| SOURCE |
If we can maintain this pace, we should reach 500,000 copies sold in around 18 months.. I’m crossing my fingers that it reaches that milestone!
We also launched the book in Spanish, and I did a week-long promotional tour in Mexico, which led directly to us finding the town we ended up moving to later in the year. So that’s a pretty unexpected win!
My second traditionally published book, The PARA Method, also continues to sell decently, reaching 25,000 copies sold to date, or 1,400 copies per month on average.

Second Brain Membership
We successfully launched the Second Brain Membership publicly last spring, which I’m very proud of. Previously it had been a private community only for alumni of our live cohorts, but as we retired those, I realized it was time for a perennial, ongoing community where anyone learning about PKM from any source could find a vibrant network of peers to explore alongside.
We now offer weekly and monthly events, ranging from guided weekly reviews with our facilitators, to Q&As with me, to guest workshops on a variety of relevant topics. This year we also launched a 12-month “curriculum” where we’ll tackle one core PKM concept each month, which I’m already seeing the impact of.

| PROMPT 1 |
List the kinds of events the update says the Second Brain Membership offers.
| PROMPT 2 |
According to the update, why was the Second Brain Membership opened to the public?
| PROMPT 3 |
Carry on the update about the books and the Second Brain Membership from its last sentence.
The data that comes next is separate from the update above.

| DATA BLOCK |
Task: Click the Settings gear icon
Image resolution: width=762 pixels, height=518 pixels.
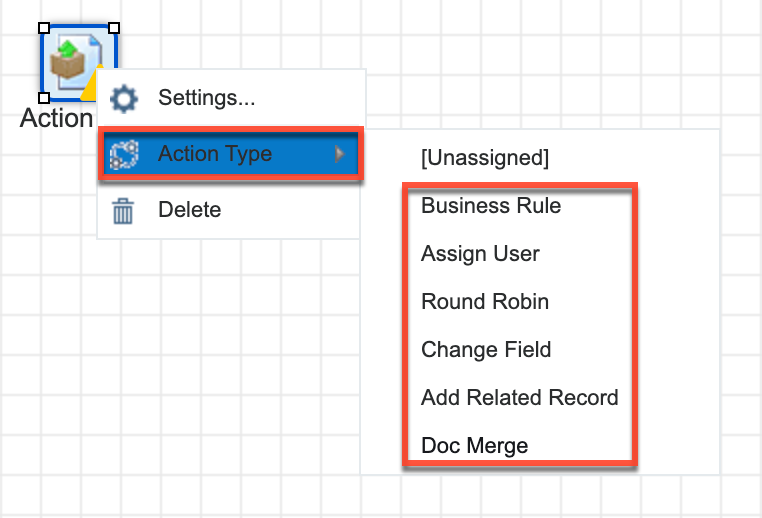Action: point(124,98)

| TASK OUTPUT 1 |
Guided weekly reviews with facilitators, Q&As with the update's writer, and guest workshops on a variety of relevant topics.

| TASK OUTPUT 2 |
It had been a private community only for alumni of the live cohorts. As those cohorts were retired, the writer decided it was time for an ongoing community where anyone learning about PKM from any source could find peers to explore alongside.

| TASK OUTPUT 3 |
We have about 550 active members and are making $22,000 per month in subscriptions. This membership is now our flagship offering within the Second Brain ecosystem, and we have some very exciting new features we plan on adding to it in 2025.

Wholesome Weekend #2
We hosted the second annual retreat of the entrepreneurial mastermind I started in 2023, which was one of the absolute highlights of the year for me. There is nothing like spending immersive quality time with a close circle of dear friends and respected peers all generously sharing their expertise across book-writing, YouTube, strategy, AI, online education, and many other fields.
I plan on continuing these retreats indefinitely, as they are deeply meaningful and enlivening. Bringing interesting people together for moments of connection and intimacy feels close to my true purpose, which is all the more surprising since I’ve always seen myself as an introvert.

The first in-person Second Brain Summit
This was a longtime dream of mine and resulted in so many memorable moments, conversations, and new relationships I will treasure for a long time to come. I wrote about the experience in depth in Reflections on Our First In-Person Second Brain Summit, including pictures and a highlight video.
The financial model for a large-scale conference didn’t work out for us, and in general, doesn’t really fit with our business selling education and information products. I think in the future we will likely stick to virtual summits, and perhaps branch out into immersive, in-person “intensives” that bring together much smaller groups for training and personal development instead.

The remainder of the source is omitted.